Task brief: Using the records below, copy exactly the part that opens with the line holding "Year (90, 454)" and closes with the line holding "ML outdoor chairs (167, 277)", minus the pictures.

=== Begin Enclosure ===

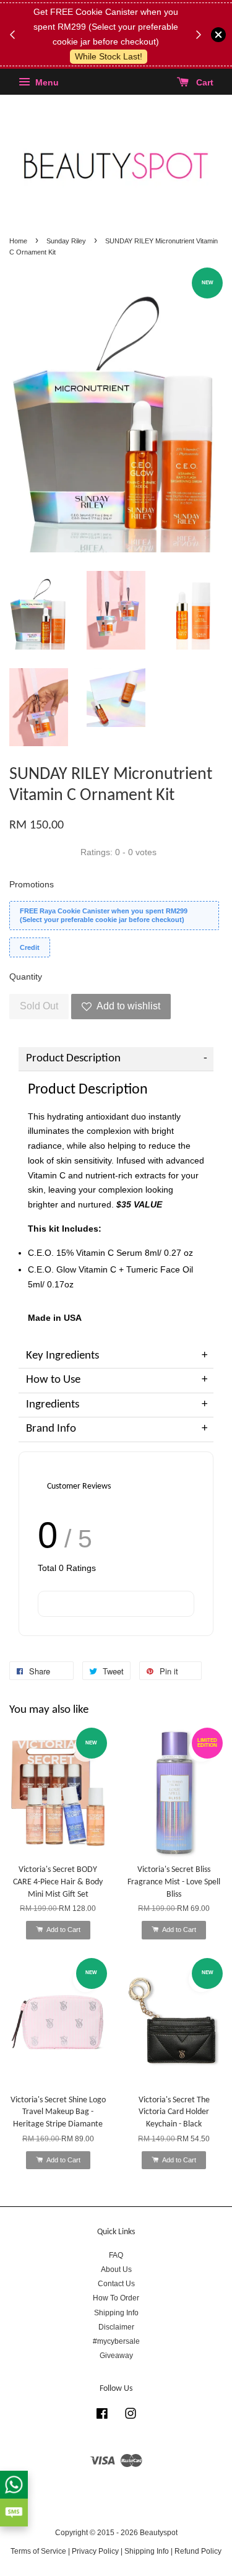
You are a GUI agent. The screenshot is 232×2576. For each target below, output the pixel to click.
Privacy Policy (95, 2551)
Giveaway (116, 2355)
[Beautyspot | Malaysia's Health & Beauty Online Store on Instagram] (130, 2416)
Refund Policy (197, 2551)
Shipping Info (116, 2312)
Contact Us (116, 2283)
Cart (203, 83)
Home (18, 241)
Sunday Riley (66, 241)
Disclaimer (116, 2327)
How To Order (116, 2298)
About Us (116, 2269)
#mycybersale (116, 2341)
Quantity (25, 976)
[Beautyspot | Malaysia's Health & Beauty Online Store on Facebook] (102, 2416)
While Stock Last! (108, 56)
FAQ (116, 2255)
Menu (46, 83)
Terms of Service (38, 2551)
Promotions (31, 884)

=== End Enclosure ===
=== Begin Enclosure ===

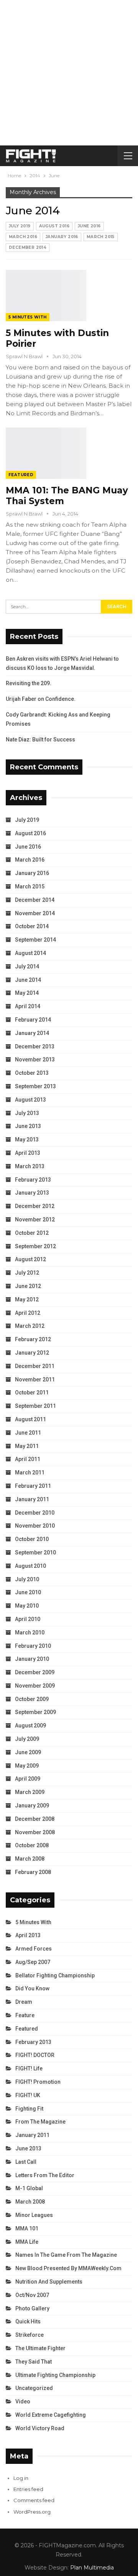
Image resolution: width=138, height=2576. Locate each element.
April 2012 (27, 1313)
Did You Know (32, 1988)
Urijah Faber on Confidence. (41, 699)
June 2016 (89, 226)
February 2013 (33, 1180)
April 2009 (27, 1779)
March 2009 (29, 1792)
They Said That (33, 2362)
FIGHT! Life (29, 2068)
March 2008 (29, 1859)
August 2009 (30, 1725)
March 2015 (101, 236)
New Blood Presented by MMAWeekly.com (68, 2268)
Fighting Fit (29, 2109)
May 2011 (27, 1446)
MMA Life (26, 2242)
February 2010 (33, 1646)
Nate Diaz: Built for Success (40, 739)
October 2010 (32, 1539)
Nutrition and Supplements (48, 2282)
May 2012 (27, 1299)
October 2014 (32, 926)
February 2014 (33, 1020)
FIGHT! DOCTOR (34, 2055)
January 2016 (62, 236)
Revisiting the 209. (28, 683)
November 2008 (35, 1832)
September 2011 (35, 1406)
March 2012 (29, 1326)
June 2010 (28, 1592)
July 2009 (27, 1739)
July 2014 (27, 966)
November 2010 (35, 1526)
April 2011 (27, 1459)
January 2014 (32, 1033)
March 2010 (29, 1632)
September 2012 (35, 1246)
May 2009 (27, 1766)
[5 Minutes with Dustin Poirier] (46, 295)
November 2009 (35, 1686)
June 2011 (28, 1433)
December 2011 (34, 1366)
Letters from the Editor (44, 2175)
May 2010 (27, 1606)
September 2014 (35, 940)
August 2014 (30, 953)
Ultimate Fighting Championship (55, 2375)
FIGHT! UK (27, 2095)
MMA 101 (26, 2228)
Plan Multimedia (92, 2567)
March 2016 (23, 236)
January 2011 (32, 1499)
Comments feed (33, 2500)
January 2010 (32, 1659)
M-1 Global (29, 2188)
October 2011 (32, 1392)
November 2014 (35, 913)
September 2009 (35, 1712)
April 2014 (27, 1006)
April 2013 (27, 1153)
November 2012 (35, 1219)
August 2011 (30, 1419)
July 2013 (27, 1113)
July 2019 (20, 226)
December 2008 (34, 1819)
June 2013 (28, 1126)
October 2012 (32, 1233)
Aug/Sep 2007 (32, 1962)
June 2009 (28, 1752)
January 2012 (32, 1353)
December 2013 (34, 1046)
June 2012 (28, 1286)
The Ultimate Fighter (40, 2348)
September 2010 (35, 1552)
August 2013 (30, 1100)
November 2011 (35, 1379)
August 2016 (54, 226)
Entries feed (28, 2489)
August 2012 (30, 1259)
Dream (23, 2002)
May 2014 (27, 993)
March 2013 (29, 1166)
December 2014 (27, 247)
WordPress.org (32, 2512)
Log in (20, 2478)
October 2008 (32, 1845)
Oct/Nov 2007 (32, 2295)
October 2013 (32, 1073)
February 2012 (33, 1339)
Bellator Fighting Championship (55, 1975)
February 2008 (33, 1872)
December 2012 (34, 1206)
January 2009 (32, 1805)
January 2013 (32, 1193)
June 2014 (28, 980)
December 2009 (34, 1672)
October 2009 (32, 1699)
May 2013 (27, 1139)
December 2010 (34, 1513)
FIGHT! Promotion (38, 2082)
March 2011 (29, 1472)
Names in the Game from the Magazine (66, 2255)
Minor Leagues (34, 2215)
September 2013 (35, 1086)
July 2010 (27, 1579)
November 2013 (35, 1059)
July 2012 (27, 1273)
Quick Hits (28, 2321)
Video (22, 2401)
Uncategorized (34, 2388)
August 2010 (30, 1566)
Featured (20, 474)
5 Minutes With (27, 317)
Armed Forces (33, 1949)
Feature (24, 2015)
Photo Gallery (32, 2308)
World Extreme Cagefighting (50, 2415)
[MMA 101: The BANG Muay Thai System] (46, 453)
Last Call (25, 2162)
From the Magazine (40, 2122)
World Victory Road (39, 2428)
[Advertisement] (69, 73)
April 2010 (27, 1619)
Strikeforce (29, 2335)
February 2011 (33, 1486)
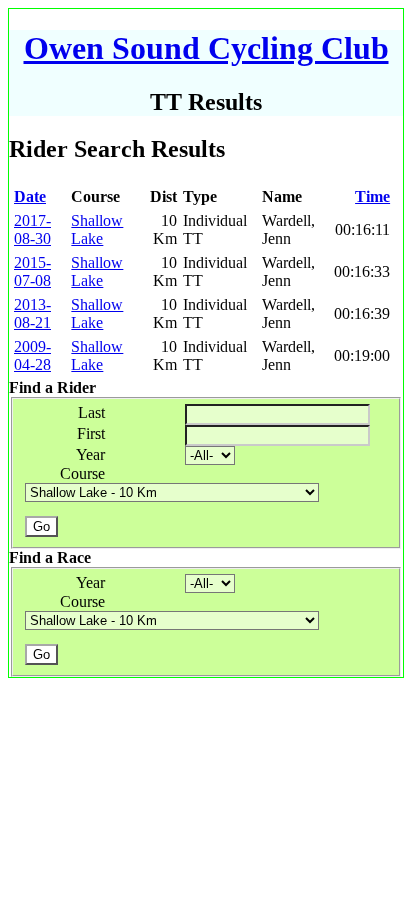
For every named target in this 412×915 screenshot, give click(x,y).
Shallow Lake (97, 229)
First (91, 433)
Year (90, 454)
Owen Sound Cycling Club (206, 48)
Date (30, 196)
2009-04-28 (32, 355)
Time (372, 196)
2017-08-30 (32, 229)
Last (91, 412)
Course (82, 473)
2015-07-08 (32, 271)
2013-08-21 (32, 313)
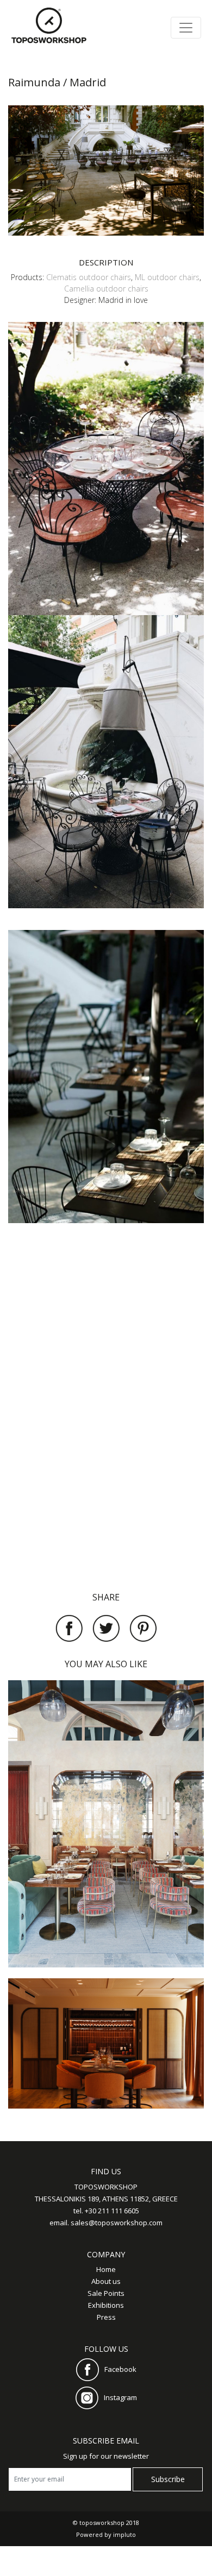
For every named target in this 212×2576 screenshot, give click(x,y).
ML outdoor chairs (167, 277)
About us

=== End Enclosure ===
=== Begin Enclosure ===

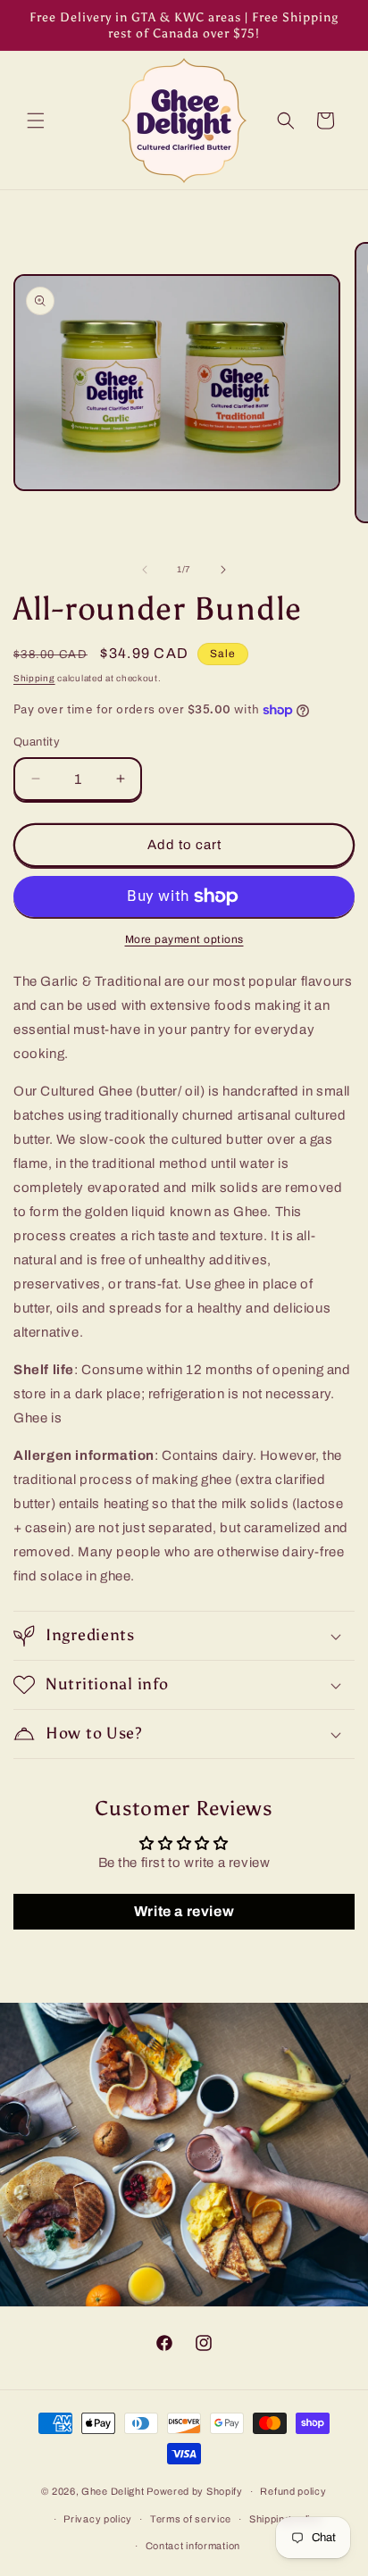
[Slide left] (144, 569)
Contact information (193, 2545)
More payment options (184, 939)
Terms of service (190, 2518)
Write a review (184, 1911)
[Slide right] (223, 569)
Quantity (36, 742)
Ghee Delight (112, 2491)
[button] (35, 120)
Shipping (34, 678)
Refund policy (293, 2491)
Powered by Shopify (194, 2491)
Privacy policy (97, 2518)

=== End Enclosure ===

Output of the exercise:
Year (90, 454)
Owen Sound Cycling Club (206, 48)
Date (30, 196)
2009-04-28 (32, 355)
Time (372, 196)
2017-08-30 (32, 229)
Last (91, 412)
Course (82, 473)
2015-07-08 (32, 271)
2013-08-21 (32, 313)
For every named target in this 212×2576 screenshot, give click(x,y).
ML outdoor chairs (167, 277)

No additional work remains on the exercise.